AIM OF THE TASK:
Pictures in the data should be dropped; transcribe exactly the lines from the one that has "You are a GUI" through the one that has "This screenshot has width=270, height=175.".

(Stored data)

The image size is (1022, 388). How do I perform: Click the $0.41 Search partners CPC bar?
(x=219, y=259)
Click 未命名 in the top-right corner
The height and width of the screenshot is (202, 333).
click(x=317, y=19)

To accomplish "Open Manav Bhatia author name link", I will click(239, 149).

--

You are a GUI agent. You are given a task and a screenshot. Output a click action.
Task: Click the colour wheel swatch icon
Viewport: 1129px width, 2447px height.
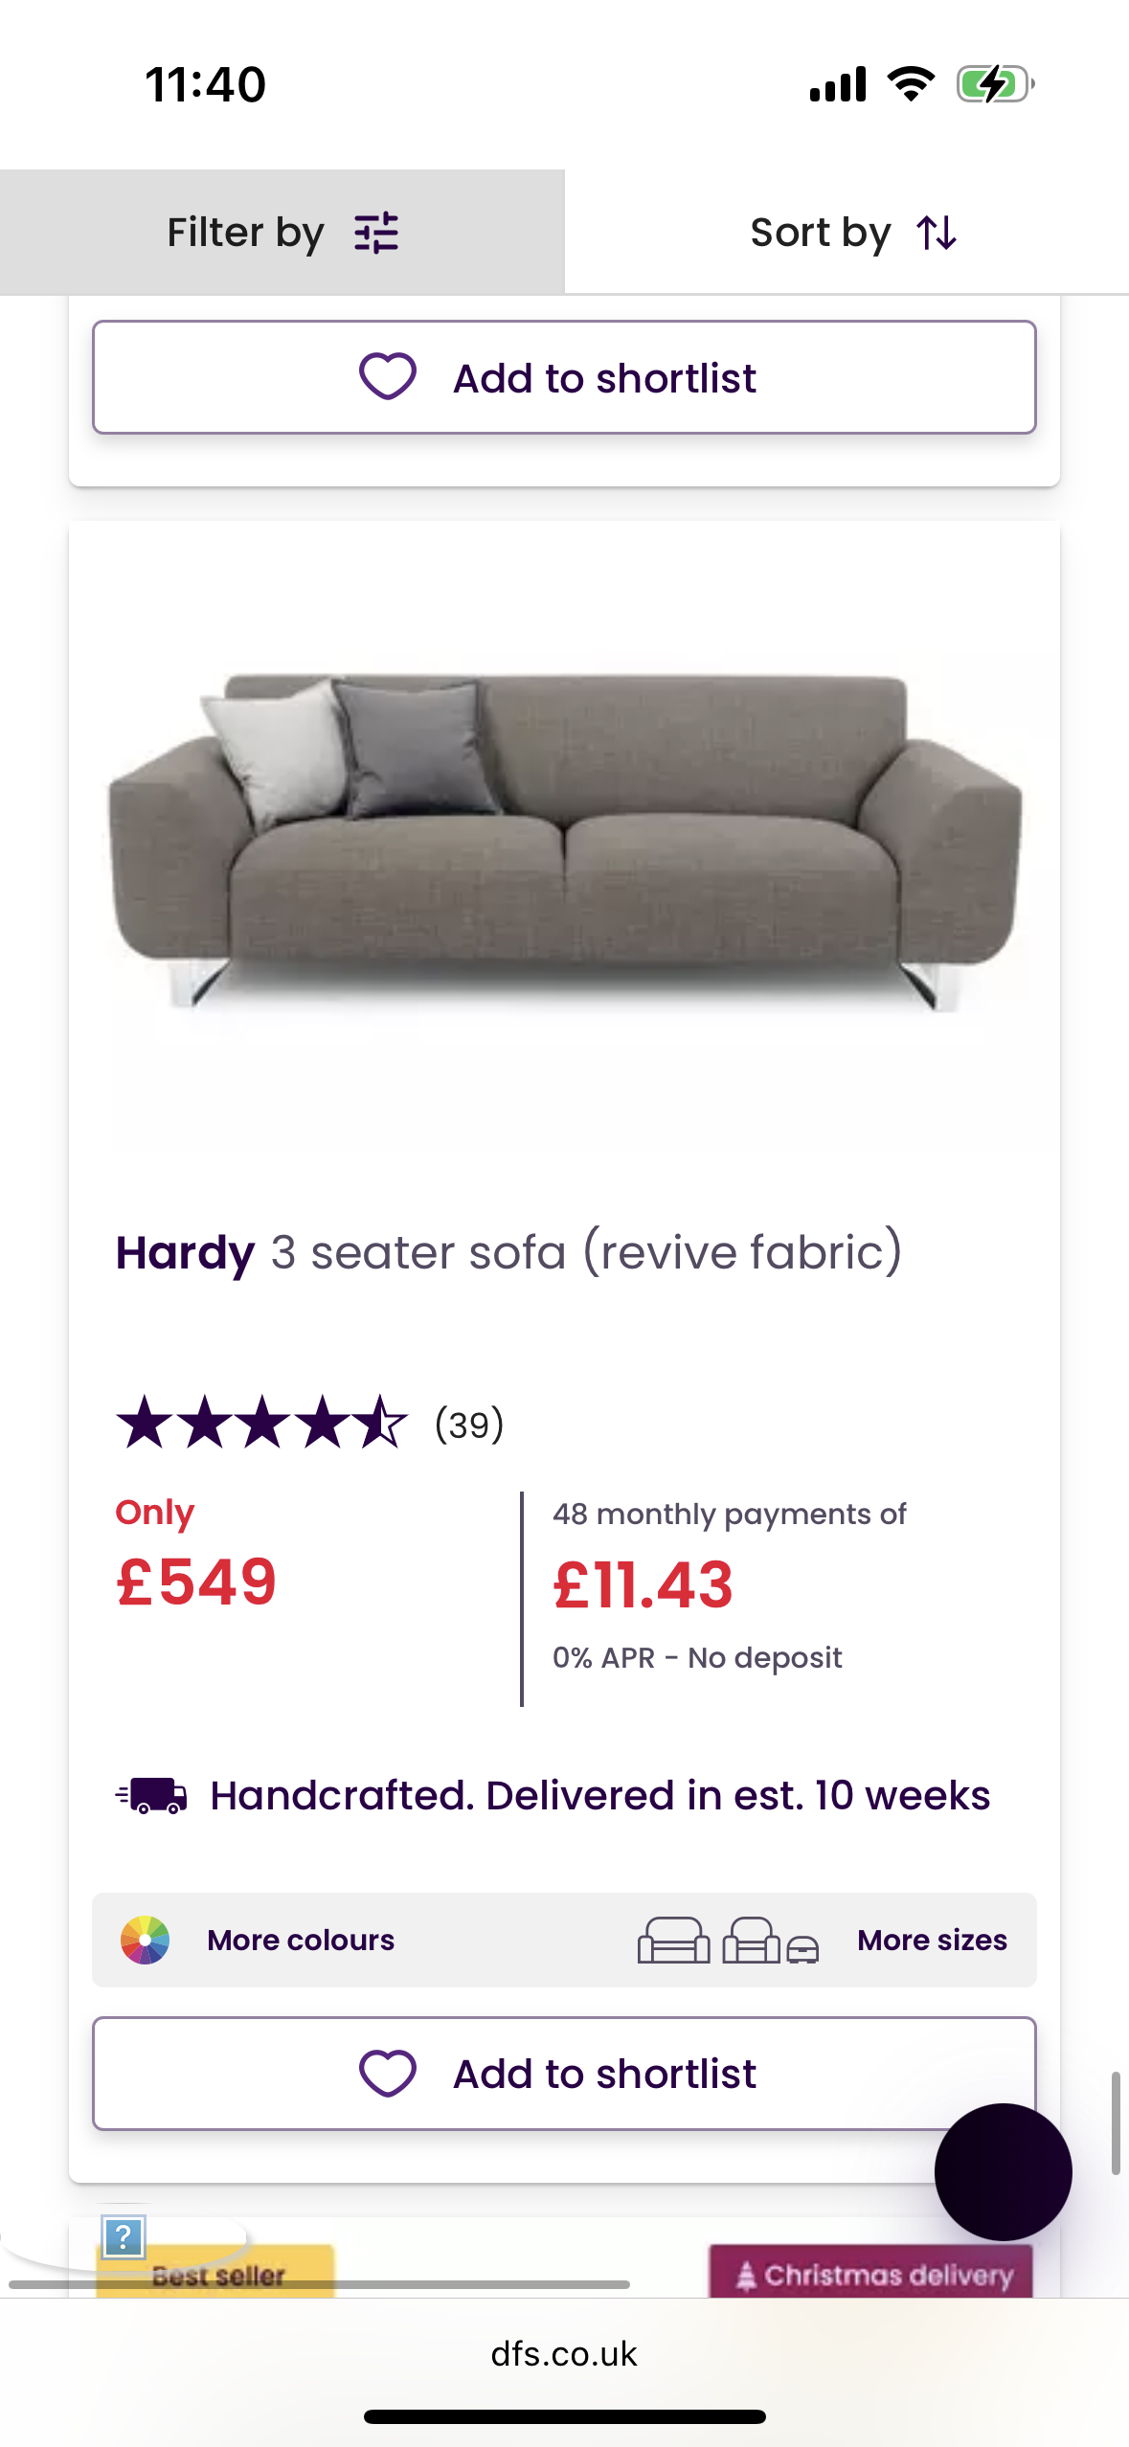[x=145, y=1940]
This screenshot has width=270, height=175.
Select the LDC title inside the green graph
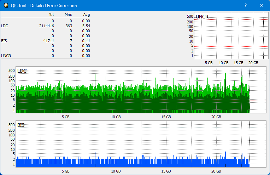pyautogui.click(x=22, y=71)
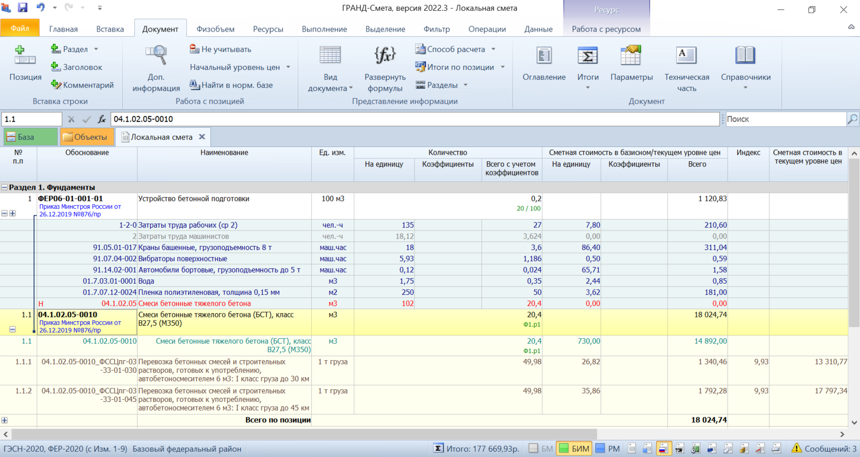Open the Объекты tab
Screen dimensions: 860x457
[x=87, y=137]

RESPONSE TO THIS EXERCISE:
You are a GUI agent. You are given a task and a screenshot. Output a click action.
Task: Click the colour wheel swatch icon
Viewport: 1129px width, 2447px height.
[x=145, y=1940]
This screenshot has width=270, height=175.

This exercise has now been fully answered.